An important message in this paper is that biology reminds us that evolutionary success does not require living to old age, it only requires living long enough to reproduce. Our bodies fail over time not because they were designed to fall victim to aging and disease at a predetermined age [57], or even because of the acquisition of risk factors and decadent lifestyles, but because they were not designed for extended operation. The diseases and disorders we experience in the post-reproductive period of the lifespan are, therefore, not flaws from an evolutionary perspective, and unless proven otherwise, should not be attributed to personal failure or exclusive by-products of environmental risk factors. The biological consequences of aging are crucial factors for epidemiologists, whose concepts and methods for the pursuit of specific causes and risk factors are not entirely applicable to animals living long enough to experience the Medawarian Paradox.

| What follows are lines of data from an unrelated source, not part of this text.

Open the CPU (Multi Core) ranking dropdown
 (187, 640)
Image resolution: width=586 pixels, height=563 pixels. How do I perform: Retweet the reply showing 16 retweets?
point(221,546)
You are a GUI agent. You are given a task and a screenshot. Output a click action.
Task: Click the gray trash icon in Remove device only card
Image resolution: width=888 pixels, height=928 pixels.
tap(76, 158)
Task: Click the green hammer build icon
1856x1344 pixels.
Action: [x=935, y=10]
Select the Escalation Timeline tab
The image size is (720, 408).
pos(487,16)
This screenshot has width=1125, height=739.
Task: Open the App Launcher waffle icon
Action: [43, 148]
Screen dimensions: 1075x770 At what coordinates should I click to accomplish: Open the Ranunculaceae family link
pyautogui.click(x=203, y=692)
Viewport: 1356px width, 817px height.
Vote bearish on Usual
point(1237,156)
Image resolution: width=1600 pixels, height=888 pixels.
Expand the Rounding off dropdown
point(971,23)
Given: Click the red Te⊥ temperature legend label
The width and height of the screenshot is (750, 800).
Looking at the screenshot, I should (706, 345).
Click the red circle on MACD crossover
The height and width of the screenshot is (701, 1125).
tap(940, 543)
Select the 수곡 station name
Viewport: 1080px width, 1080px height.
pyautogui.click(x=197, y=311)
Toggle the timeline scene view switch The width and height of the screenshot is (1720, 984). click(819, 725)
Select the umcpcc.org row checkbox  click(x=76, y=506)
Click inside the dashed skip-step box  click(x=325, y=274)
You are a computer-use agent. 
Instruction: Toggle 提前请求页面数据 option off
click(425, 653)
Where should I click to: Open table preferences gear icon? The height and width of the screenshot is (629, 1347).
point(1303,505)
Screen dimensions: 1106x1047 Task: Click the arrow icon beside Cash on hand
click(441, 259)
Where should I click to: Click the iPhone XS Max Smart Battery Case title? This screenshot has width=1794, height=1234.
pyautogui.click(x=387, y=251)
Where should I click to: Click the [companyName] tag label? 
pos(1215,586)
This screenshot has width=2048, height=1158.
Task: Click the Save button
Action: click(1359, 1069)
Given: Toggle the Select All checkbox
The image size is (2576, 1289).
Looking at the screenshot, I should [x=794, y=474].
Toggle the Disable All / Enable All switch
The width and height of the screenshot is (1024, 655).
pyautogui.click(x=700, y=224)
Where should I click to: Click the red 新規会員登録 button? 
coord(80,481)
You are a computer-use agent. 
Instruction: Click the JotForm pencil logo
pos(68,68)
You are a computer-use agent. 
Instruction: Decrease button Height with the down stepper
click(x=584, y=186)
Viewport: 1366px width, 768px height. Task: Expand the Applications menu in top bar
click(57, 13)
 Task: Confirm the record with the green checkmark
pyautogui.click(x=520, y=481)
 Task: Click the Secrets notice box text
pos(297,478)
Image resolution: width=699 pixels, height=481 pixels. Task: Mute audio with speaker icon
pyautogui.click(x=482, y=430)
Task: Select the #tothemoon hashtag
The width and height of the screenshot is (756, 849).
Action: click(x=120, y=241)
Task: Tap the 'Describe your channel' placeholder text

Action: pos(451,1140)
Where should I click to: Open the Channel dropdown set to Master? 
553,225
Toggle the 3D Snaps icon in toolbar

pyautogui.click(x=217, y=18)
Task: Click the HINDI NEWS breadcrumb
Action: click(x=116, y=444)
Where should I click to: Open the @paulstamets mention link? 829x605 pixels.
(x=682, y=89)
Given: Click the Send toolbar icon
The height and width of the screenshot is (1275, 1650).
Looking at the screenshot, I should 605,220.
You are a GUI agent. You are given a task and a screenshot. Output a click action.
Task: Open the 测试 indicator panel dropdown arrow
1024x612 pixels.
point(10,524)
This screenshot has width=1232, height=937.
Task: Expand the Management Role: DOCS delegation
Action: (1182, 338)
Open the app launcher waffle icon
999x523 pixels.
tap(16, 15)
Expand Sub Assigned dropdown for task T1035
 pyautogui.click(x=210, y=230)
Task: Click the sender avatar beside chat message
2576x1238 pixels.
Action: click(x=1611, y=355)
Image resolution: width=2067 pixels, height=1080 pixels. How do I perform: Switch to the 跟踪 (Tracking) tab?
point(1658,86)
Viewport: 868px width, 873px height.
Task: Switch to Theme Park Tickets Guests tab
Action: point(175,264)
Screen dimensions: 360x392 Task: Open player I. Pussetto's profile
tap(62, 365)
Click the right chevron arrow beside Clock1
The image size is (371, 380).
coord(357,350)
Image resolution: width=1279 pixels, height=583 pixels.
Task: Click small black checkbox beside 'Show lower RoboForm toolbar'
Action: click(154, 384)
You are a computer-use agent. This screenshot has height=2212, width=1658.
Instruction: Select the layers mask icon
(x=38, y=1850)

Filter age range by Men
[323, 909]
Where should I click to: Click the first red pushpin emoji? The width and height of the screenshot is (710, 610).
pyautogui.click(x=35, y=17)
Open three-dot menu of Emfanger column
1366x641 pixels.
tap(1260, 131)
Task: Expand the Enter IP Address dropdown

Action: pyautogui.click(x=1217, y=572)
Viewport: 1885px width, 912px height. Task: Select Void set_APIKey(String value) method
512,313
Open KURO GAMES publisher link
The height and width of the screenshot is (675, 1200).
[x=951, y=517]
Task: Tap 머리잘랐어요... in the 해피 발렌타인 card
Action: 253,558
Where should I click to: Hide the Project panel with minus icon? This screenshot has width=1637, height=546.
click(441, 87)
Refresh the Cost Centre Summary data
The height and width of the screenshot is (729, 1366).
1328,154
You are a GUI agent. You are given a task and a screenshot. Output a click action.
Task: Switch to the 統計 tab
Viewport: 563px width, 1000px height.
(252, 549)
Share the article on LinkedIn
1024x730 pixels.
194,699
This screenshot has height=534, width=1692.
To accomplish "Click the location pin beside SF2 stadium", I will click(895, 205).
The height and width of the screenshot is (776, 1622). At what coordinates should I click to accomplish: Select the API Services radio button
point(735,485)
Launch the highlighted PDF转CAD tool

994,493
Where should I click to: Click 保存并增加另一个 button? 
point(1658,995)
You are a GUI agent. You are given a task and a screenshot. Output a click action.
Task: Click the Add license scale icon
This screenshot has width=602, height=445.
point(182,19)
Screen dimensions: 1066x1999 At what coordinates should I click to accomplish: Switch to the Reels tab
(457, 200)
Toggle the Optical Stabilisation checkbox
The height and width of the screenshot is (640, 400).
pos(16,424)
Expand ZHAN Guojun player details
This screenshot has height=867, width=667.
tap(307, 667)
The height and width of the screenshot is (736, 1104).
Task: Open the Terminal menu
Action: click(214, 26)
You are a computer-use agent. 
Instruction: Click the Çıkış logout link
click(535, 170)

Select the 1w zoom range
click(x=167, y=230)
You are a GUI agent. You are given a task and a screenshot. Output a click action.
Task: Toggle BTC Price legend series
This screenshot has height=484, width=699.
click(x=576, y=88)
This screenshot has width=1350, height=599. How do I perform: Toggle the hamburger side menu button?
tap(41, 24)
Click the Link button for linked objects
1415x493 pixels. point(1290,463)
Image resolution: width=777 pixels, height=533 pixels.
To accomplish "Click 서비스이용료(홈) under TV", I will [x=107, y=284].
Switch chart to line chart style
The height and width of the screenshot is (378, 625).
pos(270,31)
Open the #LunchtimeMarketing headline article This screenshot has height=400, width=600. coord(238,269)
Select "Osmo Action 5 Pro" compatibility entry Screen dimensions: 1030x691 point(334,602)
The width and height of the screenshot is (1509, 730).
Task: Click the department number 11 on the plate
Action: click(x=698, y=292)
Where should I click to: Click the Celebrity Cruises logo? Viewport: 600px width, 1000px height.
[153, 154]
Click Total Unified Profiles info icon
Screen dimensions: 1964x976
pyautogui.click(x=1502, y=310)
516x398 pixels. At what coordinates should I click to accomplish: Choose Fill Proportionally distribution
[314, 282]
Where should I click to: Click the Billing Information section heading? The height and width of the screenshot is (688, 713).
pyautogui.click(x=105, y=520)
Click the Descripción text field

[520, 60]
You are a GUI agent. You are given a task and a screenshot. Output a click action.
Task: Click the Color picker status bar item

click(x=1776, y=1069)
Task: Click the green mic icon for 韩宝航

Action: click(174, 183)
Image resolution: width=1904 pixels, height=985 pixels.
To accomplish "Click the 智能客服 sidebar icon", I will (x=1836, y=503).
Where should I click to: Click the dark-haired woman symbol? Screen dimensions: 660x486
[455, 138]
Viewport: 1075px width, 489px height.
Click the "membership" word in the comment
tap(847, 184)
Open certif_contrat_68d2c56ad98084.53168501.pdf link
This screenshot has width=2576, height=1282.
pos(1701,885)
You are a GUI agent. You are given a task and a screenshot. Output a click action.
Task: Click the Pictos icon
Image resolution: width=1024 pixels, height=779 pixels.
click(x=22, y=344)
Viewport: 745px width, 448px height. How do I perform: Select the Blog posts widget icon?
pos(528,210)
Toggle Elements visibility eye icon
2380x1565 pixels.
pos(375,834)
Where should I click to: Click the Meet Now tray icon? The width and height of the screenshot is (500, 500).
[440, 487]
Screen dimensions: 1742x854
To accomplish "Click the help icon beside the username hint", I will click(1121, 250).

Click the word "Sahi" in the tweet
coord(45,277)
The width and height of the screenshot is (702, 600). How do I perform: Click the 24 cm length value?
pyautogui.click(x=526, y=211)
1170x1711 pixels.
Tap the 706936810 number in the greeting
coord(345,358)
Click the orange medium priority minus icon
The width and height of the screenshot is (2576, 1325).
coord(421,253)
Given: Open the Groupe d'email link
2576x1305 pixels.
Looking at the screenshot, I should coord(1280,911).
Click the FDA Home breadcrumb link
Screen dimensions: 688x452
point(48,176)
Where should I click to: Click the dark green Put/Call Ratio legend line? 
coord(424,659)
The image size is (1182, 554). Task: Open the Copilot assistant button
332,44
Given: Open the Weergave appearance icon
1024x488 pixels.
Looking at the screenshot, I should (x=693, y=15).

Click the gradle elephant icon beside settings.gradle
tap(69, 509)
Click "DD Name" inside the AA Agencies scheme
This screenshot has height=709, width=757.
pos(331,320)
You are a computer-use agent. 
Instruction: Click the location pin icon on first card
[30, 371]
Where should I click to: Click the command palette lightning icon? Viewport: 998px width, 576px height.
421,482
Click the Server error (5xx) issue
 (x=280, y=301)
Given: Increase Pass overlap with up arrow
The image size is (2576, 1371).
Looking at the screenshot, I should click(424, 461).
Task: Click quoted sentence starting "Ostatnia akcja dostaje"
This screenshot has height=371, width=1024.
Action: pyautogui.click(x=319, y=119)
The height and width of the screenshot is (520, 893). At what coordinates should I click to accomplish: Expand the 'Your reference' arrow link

Those of us alive today are the most recent recipients of an evolutionary legacy that includes a human body filled with both awe-inspiring complexity, and a host of anatomical oddities and weak links that are revealed with the passage of time. The diseases and disorders that arise from the negative side of this legacy are unfortunate and unanticipated by-products of the human ingenuity that has allowed our bodies to be operated far longer than nature has historically permitted. Had natural selection operated with a particular goal in mind, such as a healthy old age, there is reason to believe that the morphological structures and biochemical makeup of sexually-reproducing species would probably be far different from what is currently the case [46]. It is important to remember that in an aging world the expression of disease and how long we live as both individuals and populations is more a product of evolutionary neglect, not evolutionary intent. As such, traditional epidemiologic models should become more sensitive to the unique biological forces that come into play in a world where aging is common and biochemical and biomechanical forces have an important influence on disease expression and length of life.